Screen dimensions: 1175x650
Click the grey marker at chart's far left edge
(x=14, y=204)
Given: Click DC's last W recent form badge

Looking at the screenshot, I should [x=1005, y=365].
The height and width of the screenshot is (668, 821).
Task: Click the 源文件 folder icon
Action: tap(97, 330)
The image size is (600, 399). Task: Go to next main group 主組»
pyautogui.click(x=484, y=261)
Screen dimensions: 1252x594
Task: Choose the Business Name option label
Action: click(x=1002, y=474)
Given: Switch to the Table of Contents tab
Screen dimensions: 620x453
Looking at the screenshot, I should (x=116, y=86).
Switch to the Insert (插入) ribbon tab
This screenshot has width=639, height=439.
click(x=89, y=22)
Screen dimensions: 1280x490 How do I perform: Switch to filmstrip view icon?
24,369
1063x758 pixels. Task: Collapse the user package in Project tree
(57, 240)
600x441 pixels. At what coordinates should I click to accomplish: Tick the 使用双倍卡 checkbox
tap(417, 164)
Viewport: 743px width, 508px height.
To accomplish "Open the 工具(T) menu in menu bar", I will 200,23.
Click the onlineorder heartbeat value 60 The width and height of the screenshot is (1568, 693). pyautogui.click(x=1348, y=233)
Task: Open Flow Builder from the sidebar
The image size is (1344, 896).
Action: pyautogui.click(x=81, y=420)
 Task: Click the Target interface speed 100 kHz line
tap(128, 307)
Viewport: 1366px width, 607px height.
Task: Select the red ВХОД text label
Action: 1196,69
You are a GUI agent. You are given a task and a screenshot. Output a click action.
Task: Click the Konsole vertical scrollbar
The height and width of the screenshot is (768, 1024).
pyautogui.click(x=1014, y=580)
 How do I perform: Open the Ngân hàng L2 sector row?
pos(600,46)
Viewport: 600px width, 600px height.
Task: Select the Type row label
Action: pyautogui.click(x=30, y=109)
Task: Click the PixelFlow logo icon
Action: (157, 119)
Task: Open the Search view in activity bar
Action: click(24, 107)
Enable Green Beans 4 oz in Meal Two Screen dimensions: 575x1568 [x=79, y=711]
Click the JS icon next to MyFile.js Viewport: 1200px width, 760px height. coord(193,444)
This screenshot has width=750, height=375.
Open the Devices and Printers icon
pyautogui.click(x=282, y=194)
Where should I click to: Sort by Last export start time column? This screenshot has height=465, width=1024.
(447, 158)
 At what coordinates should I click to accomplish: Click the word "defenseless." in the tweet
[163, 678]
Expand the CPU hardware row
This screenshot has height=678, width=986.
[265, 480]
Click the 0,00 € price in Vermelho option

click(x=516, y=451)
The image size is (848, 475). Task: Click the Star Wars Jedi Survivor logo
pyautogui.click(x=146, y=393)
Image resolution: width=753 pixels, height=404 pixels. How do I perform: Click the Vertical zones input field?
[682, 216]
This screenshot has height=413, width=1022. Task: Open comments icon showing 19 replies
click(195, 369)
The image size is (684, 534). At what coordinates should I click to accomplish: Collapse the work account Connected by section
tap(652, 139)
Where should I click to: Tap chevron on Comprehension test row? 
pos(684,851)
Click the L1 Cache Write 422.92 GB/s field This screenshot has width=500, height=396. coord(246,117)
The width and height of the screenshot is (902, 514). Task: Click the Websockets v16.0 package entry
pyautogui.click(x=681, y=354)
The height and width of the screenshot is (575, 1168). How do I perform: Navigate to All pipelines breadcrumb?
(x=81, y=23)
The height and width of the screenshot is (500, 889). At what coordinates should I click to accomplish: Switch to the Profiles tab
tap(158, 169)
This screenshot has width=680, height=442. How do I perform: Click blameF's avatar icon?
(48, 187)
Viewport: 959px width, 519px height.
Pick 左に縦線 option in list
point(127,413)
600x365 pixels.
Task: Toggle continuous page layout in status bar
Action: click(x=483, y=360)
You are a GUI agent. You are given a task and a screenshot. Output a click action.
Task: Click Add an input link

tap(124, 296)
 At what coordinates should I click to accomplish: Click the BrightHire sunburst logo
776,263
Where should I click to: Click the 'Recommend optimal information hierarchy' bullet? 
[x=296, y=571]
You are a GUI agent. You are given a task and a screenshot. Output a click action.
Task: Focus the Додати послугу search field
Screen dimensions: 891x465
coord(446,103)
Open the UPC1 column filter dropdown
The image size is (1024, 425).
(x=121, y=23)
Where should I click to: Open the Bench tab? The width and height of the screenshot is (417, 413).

•••••

[GOAL OF THE EXERCISE]:
All of the lines above must be returned exactly as they stand.

[COMPLETED TASK]:
Screen dimensions: 1175x650
Click the grey marker at chart's far left edge
(x=14, y=204)
Given: Click DC's last W recent form badge

Looking at the screenshot, I should [x=1005, y=365].
The height and width of the screenshot is (668, 821).
Task: Click the 源文件 folder icon
Action: tap(97, 330)
The image size is (600, 399). Task: Go to next main group 主組»
pyautogui.click(x=484, y=261)
Screen dimensions: 1252x594
Task: Choose the Business Name option label
Action: click(x=1002, y=474)
Given: Switch to the Table of Contents tab
Screen dimensions: 620x453
Looking at the screenshot, I should (x=116, y=86).
Switch to the Insert (插入) ribbon tab
This screenshot has width=639, height=439.
click(x=89, y=22)
Screen dimensions: 1280x490 How do I perform: Switch to filmstrip view icon?
24,369
1063x758 pixels. Task: Collapse the user package in Project tree
(57, 240)
600x441 pixels. At what coordinates should I click to accomplish: Tick the 使用双倍卡 checkbox
tap(417, 164)
Viewport: 743px width, 508px height.
To accomplish "Open the 工具(T) menu in menu bar", I will 200,23.
Click the onlineorder heartbeat value 60 The width and height of the screenshot is (1568, 693). pyautogui.click(x=1348, y=233)
Task: Open Flow Builder from the sidebar
The image size is (1344, 896).
Action: pyautogui.click(x=81, y=420)
 Task: Click the Target interface speed 100 kHz line
tap(128, 307)
Viewport: 1366px width, 607px height.
Task: Select the red ВХОД text label
Action: 1196,69
You are a GUI agent. You are given a task and a screenshot. Output a click action.
Task: Click the Konsole vertical scrollbar
The height and width of the screenshot is (768, 1024).
pyautogui.click(x=1014, y=580)
 How do I perform: Open the Ngân hàng L2 sector row?
pos(600,46)
Viewport: 600px width, 600px height.
Task: Select the Type row label
Action: pyautogui.click(x=30, y=109)
Task: Click the PixelFlow logo icon
Action: (157, 119)
Task: Open the Search view in activity bar
Action: click(24, 107)
Enable Green Beans 4 oz in Meal Two Screen dimensions: 575x1568 [x=79, y=711]
Click the JS icon next to MyFile.js Viewport: 1200px width, 760px height. coord(193,444)
This screenshot has width=750, height=375.
Open the Devices and Printers icon
pyautogui.click(x=282, y=194)
Where should I click to: Sort by Last export start time column? This screenshot has height=465, width=1024.
(447, 158)
 At what coordinates should I click to accomplish: Click the word "defenseless." in the tweet
[163, 678]
Expand the CPU hardware row
This screenshot has height=678, width=986.
[265, 480]
Click the 0,00 € price in Vermelho option

click(x=516, y=451)
The image size is (848, 475). Task: Click the Star Wars Jedi Survivor logo
pyautogui.click(x=146, y=393)
Image resolution: width=753 pixels, height=404 pixels. How do I perform: Click the Vertical zones input field?
[682, 216]
This screenshot has height=413, width=1022. Task: Open comments icon showing 19 replies
click(195, 369)
The image size is (684, 534). At what coordinates should I click to accomplish: Collapse the work account Connected by section
tap(652, 139)
Where should I click to: Tap chevron on Comprehension test row? 
pos(684,851)
Click the L1 Cache Write 422.92 GB/s field This screenshot has width=500, height=396. coord(246,117)
The width and height of the screenshot is (902, 514). Task: Click the Websockets v16.0 package entry
pyautogui.click(x=681, y=354)
The height and width of the screenshot is (575, 1168). How do I perform: Navigate to All pipelines breadcrumb?
(x=81, y=23)
The height and width of the screenshot is (500, 889). At what coordinates should I click to accomplish: Switch to the Profiles tab
tap(158, 169)
This screenshot has width=680, height=442. How do I perform: Click blameF's avatar icon?
(48, 187)
Viewport: 959px width, 519px height.
Pick 左に縦線 option in list
point(127,413)
600x365 pixels.
Task: Toggle continuous page layout in status bar
Action: click(x=483, y=360)
You are a GUI agent. You are given a task and a screenshot. Output a click action.
Task: Click Add an input link

tap(124, 296)
 At what coordinates should I click to accomplish: Click the BrightHire sunburst logo
776,263
Where should I click to: Click the 'Recommend optimal information hierarchy' bullet? 
[x=296, y=571]
You are a GUI agent. You are given a task and a screenshot. Output a click action.
Task: Focus the Додати послугу search field
Screen dimensions: 891x465
coord(446,103)
Open the UPC1 column filter dropdown
The image size is (1024, 425).
(x=121, y=23)
Where should I click to: Open the Bench tab? The width and height of the screenshot is (417, 413).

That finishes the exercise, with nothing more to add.